The Derry man is amazingly frank about the twists and turns his life has taken. He’s gradually rebuilding relationships and working at a fresh start. This week, he got news that he’ll take up a paid position as a busdriver with the Old Library Trust in Creggan later this month after time spent volunteering with the organisation.

He says he’ll be forever grateful to the organisation for giving him a chance.

Dan, who was born and bred in Creggan, says he has a lot of people to be grateful to. He says the Foyle Haven centre at John Street saved his life. The play he’s due to take part in next week was borne from the creative writing group there, facilitated by Felicity McCall.

Dan’s nervous about the part, for years, when drinking, he’d done a standup routine in local bars. This time, though, it’s different.

“I have nothing to hide, my life’s an open book, and doing this is important to me. I want to get the message out there that the street drinkers they walk past everyday are people. Someone’s son, or father, or mother is holding that bottle or standing under the flyover or at the old Railway museum. I was one of them and believe me, when they asked me what I wanted to be at careers day, I didn’t say I wanted to be a homeless alcoholic.”

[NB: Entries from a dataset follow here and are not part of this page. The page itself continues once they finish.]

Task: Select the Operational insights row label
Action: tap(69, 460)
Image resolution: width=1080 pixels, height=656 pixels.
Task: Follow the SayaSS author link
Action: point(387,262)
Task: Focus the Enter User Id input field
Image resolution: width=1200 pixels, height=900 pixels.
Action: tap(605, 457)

Dan had been a drinker all his life until the death of his mother in 1987. With that, he stopped drinking and stayed sober for ten years before turning to drink again. “It was an easy spiral from there and I went down hill fast - very fast,” he says,

“You give everything up. You’ll give anything just to get a drink. People in your family try their best but eventually they can’t tolerate it anymore.”

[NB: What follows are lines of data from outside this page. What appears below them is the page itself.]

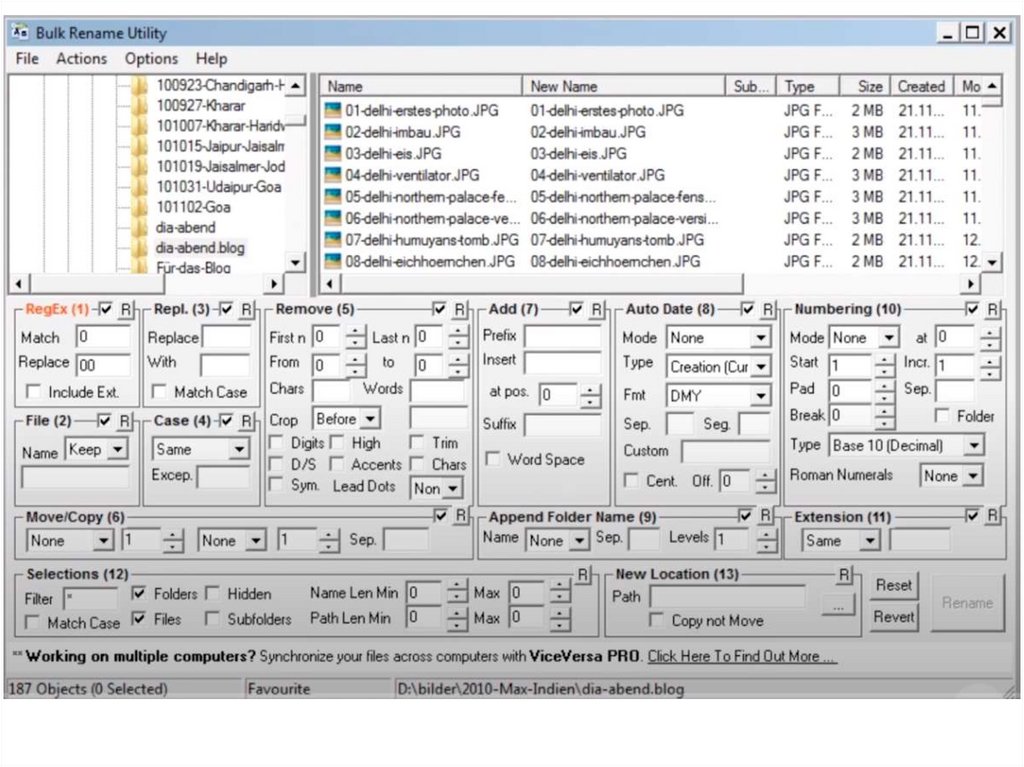This screenshot has height=767, width=1024.
Task: Expand the Numbering Type Base 10 dropdown
Action: pos(973,445)
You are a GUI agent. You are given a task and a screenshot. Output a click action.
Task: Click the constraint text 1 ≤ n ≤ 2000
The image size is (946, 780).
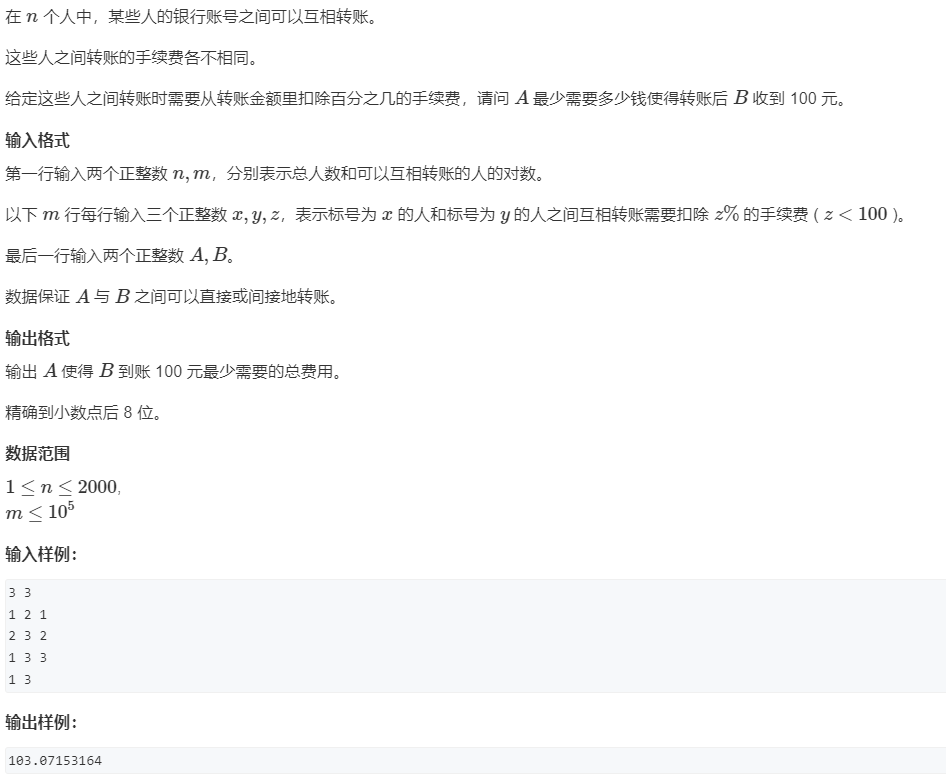click(63, 487)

Dan moved from place to place and in 2005, found he’d run out of options. Still drinking, Dan ended up on the streets.

“I was one of those faces, one of those people who stand there in every kind of weather. I was a street drinker,” he says.

That admission is more than just a fact. It’s the key to a world which for most of us remains entirely unexplored, on the edge of town and the fringes of life itself.

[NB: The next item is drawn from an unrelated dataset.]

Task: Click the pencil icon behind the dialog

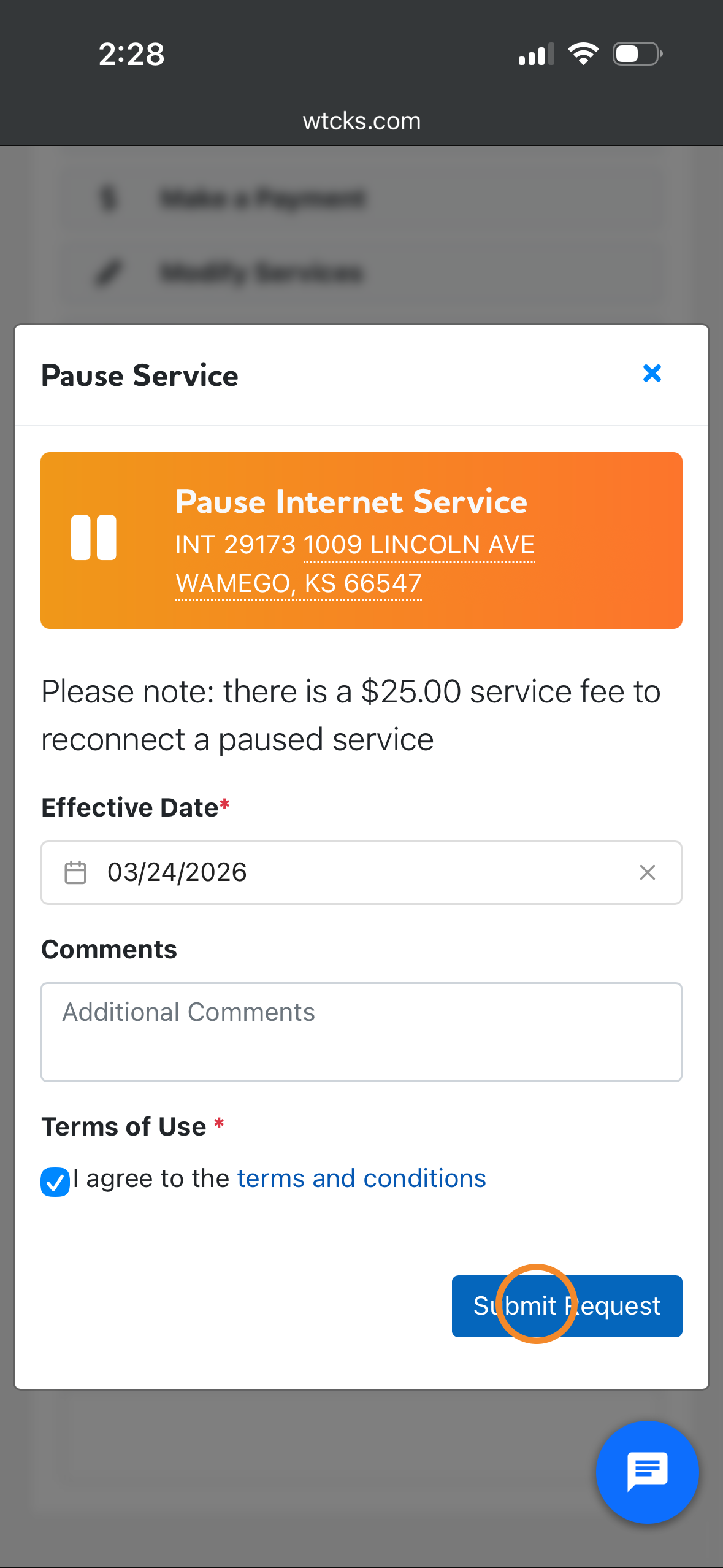Action: (x=109, y=273)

It’s a question which covers a multitude, but Dan answers it frankly.

“What’s it like being a street drinker? It’s frightening, exciting, entertaining, sad and miserable, all at the same time,” he says.

“You feel the cold, but it’s fleeting. If you have a drink in your hand, you’ve got what you need. A cold winter day will pass you by in the exact same way as a long summer day. You don’t care about anything else once you have your drink.”

While there are options for people who find themselves homeless, most of them are off limits if you’re a drinker.

“In most places you have to surrender your drink and for a drinker, that’s impossible. That’s how sick you become, you’d rather lie and hug your bottle in the rain, than have the comfort of a warm bed.”

Dan says he gradually became used to life on Derry’s streets and to the reaction people had when they looked on.

“I was mostly with the other drinkers under the flyover and there was a mixed reaction to us. Different people had different reactions, some stopped and talked and some treated you as if you weren’t even there. We had a code under the flyover. We didn’t bother people on their way to mass or children on their way to school. It was just an unspoken rule.

“Most people who drank there were from the Brandywell, Creggan and the Bog. It felt safer there than in some other places.”

Dan, who grew up in the area says many of his family still lived there while he was drinking, but he was unable to give up the bottle and go to them for help.

“I could’ve knocked on any of my family members’ doors but I couldn’t see past the drink, I just didn’t see a way where I’d be able to give it up.”

It was five years ago, when life changed forever for Dan and a series of events which could have had a tragic outcome, eventually led to the Creggan man finding that elusive way back.

“It was a Sunday morning and I was drinking with this fella up on the walls,” says Dan.

“He started to get aggressive and I walked away. Even with drink in me, I never really got aggressive and I wanted to avoid all that. It was 11:30am and I had a bottle of wine in me. I just remember having this thought that if I could get to the bridge, this could all end. That was my focus that morning, just to put an end to it. I headed for the Carlisle Road and on the way down I saw people coming out of church service. They were all very well dressed and decent looking people and I just thought, ‘who do you think you are?’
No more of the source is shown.